Perspectives for quarkonium studies at the high-luminosity LHC


Abstract in English

We review the prospects for quarkonium-production studies in proton and nuclear collisions accessible during the upcoming phases of the CERN Large Hadron Collider operation after 2021, including the ultimate high-luminosity phase, with increased luminosities compared to LHC Runs 1 and 2. We address the current experimental and theoretical open issues in the field and the perspectives for future studies in quarkonium-related physics through the exploitation of the huge data samples to be collected in proton-proton, with integrated luminosities reaching up to 3/ab, in proton-nucleus and in nucleus-nucleus collisions, both in the collider and fixed-target modes.
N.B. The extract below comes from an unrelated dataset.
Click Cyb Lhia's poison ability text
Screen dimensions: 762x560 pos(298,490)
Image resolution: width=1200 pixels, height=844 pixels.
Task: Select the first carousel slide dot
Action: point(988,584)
Such investigations include, among others, those of: (i) the quarkonia produced in association with other hard particles; (ii) the chi(Q) and eta(Q) down to small transverse momenta; (iii) the constraints brought in by quarkonia on gluon PDFs, nuclear PDFs, TMDs, GPDs and GTMDs, as well as on the low-x parton dynamics; (iv) the gluon Sivers effect in polarised-nucleon collisions; (v) the properties of the quark-gluon plasma produced in ultra-relativistic heavy-ion collisions and of collective partonic effects in general; and (vi) double and triple parton scatterings.